I spent the last 24 hours using Claude Design as my primary landing page tool — mine, client projects, rebuilds of pages I have written about before. I made every mistake worth making. What follows is the entire playbook: what Claude Design is, how to set it up, the prompts I keep reusing, the anti-AI-slop rules that work, how to hand off to production, and the three things you still have to do with your own hands.

What Claude Design Actually Is

Strip away the launch hype and Claude Design is four things stacked on top of each other:

  1. A conversational canvas. You describe what you want, Claude generates an interactive design, you iterate through chat, inline comments, direct edits, or sliders that Claude creates on the fly for specific attributes.
  2. An automatic brand system. During project setup you can point Claude at a codebase, a design file, or a live URL and it extracts your typography, color tokens, component patterns, and voice. Every subsequent generation respects that system.
  3. A multi-format exporter. Output to standalone HTML, Canva, PDF, PPTX, or a zip. The HTML export is clean enough to ship as a static page if you want to.
  4. A Claude Code handoff bundle. The feature that matters most. When you are happy with a prototype, Claude Design packages it as a structured implementation bundle — components, design tokens, copy, interaction notes — that you paste into Claude Code to generate the production implementation in whatever stack you run (Next.js, Remix, SvelteKit, whatever).

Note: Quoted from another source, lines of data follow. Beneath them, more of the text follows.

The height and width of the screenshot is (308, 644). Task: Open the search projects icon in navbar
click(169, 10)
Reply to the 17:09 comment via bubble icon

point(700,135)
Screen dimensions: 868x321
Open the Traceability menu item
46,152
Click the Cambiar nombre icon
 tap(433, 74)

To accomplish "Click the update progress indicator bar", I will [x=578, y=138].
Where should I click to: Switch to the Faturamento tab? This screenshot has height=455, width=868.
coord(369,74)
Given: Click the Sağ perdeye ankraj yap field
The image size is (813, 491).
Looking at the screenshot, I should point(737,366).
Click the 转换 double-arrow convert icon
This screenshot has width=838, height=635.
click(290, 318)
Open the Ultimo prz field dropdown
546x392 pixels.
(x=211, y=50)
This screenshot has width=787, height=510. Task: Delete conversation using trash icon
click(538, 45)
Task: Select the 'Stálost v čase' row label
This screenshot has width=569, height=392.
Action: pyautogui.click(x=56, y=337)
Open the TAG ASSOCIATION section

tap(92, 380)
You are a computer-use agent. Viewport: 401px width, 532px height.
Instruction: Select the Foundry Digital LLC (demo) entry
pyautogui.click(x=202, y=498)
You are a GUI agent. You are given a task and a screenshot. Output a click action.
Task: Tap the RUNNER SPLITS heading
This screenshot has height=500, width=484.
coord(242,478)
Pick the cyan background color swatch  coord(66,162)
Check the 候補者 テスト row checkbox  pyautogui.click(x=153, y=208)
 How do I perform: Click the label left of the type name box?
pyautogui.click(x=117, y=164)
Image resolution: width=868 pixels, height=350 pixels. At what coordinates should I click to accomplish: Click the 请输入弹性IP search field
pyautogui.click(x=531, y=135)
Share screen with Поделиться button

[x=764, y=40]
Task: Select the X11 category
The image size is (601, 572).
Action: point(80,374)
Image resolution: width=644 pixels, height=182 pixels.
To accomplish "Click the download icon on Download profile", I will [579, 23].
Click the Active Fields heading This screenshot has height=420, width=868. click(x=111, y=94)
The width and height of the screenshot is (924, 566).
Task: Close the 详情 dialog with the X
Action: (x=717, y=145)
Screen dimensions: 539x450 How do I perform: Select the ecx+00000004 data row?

It is powered by Claude Opus 4.7 and is currently in research preview on Pro, Max, Team, and Enterprise plans. Enterprise admins have to flip it on explicitly. Usage counts against your plan's limits, and it counts fast — I will come back to that.

The right mental model is not "Figma with AI" and not "v0 for full pages." It is "a sketch-to-production bridge." You use it for the middle — the part where strategy becomes pixels — and it hands off cleanly on both sides. Strategy goes in. Production code comes out.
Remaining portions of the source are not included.